_Input_.
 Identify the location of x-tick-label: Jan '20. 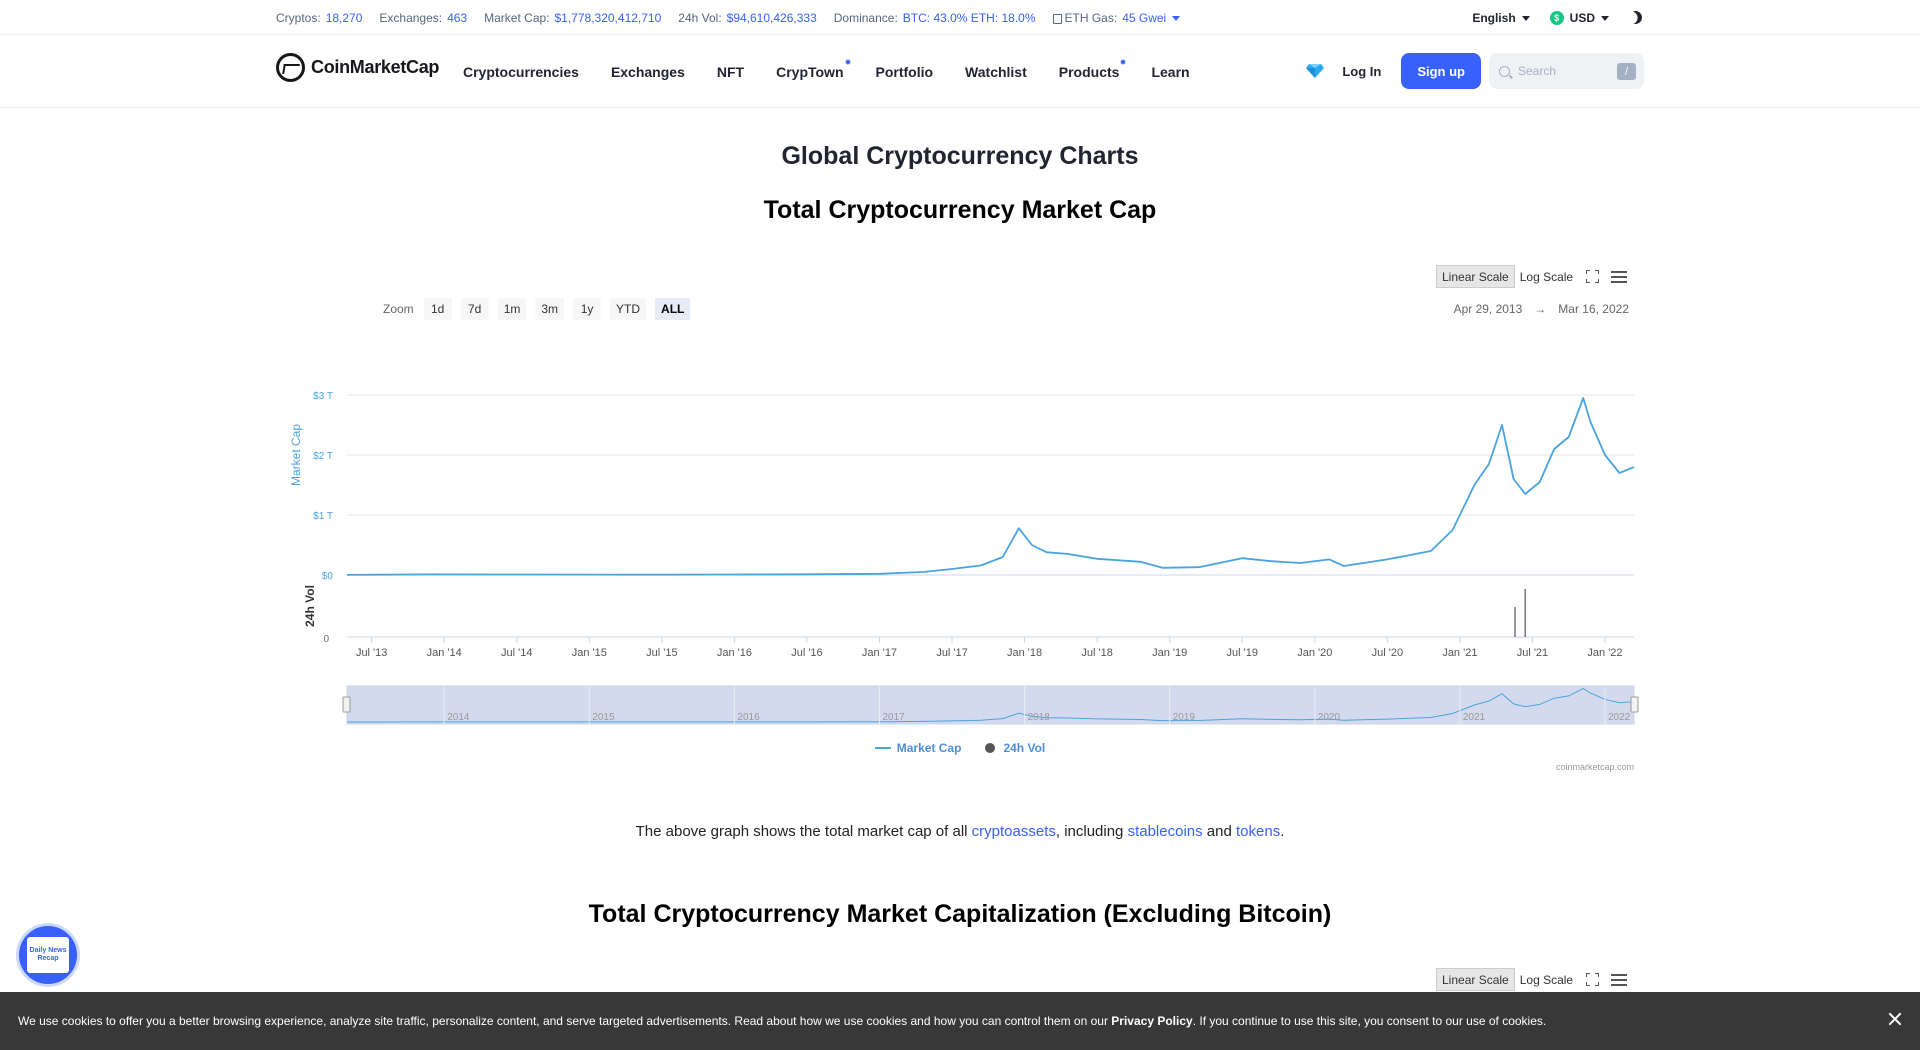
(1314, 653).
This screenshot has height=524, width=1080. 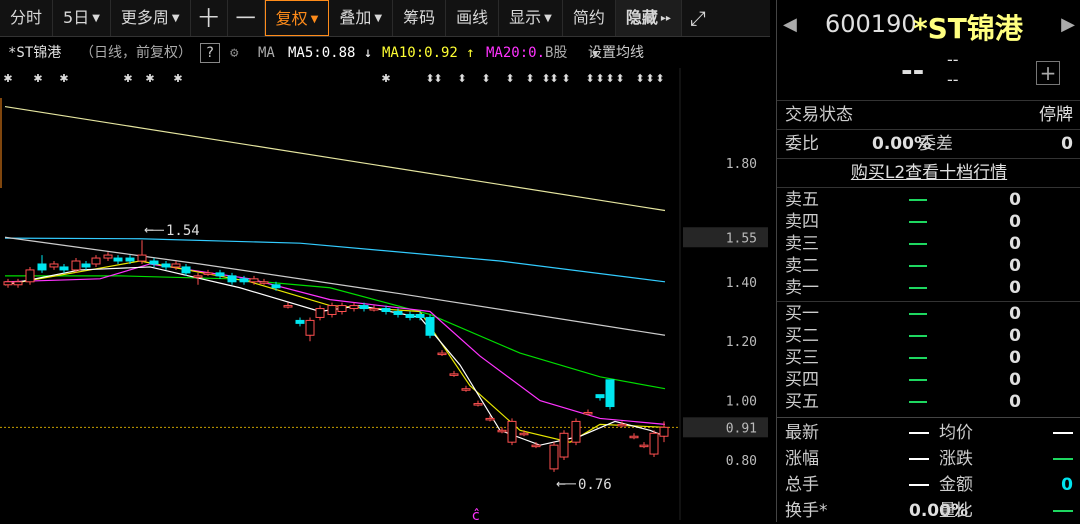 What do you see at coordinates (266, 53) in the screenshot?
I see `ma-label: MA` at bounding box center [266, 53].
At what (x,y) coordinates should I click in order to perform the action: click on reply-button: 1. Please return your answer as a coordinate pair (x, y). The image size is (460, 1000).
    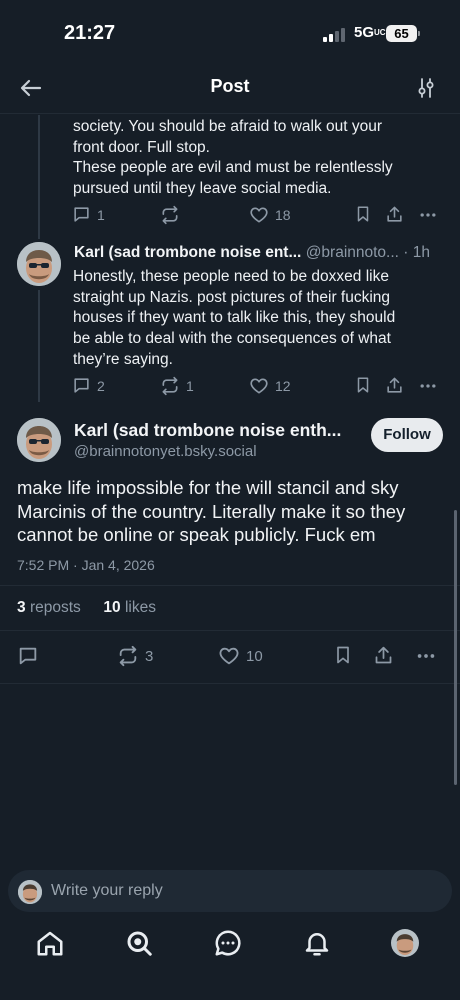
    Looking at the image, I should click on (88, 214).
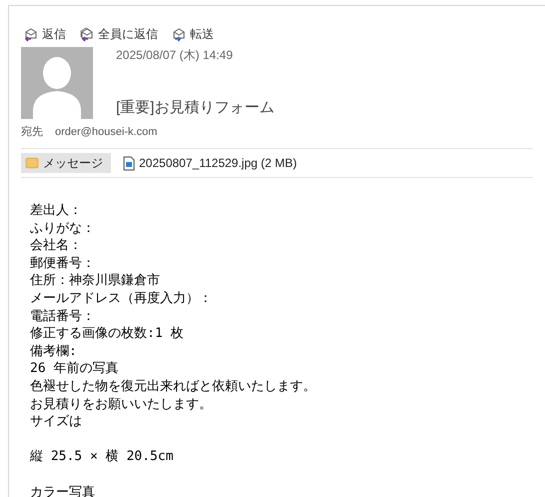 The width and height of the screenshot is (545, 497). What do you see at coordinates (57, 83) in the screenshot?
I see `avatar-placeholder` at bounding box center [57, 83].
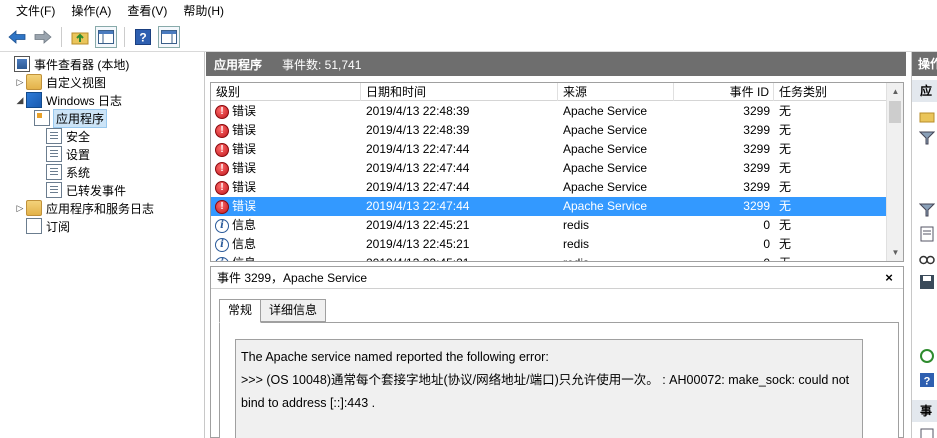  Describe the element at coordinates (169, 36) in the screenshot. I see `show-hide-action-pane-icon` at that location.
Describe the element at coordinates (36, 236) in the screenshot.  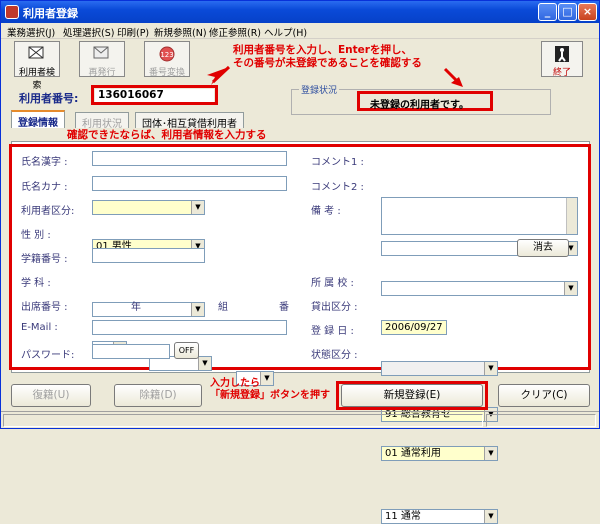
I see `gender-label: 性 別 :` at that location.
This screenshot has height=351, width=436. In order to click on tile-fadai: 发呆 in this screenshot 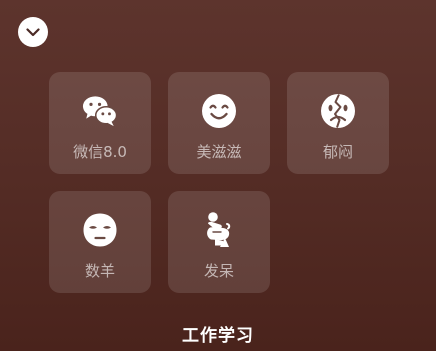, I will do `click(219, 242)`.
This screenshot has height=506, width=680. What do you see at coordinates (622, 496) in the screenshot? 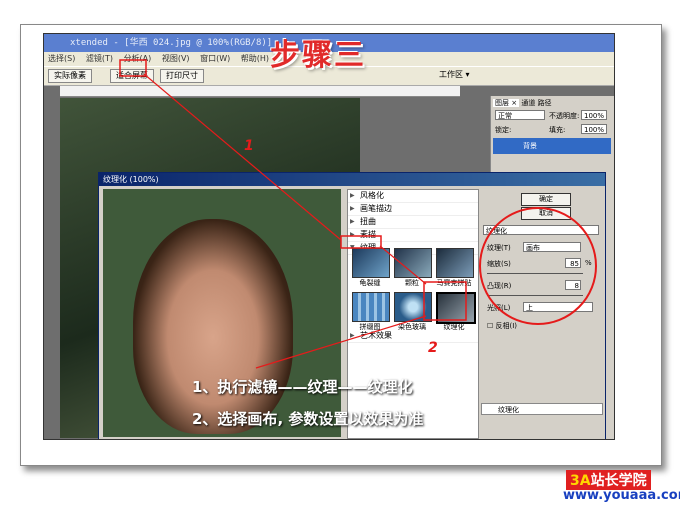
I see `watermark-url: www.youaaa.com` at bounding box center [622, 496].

_Work task_. Put the items into a Markdown table with the columns Row and Line, starting at the line containing "This screenshot has height=506, width=680." and running through the end of the items. Give each non-blank line its own numbered row, and leave the pictures out.

_Solved problem_.
| Row | Line |
|---|---|
| 1 | This screenshot has height=506, width=680. What do you see at coordinates (622, 496) in the screenshot?  |
| 2 | I see `watermark-url: www.youaaa.com` at bounding box center [622, 496]. |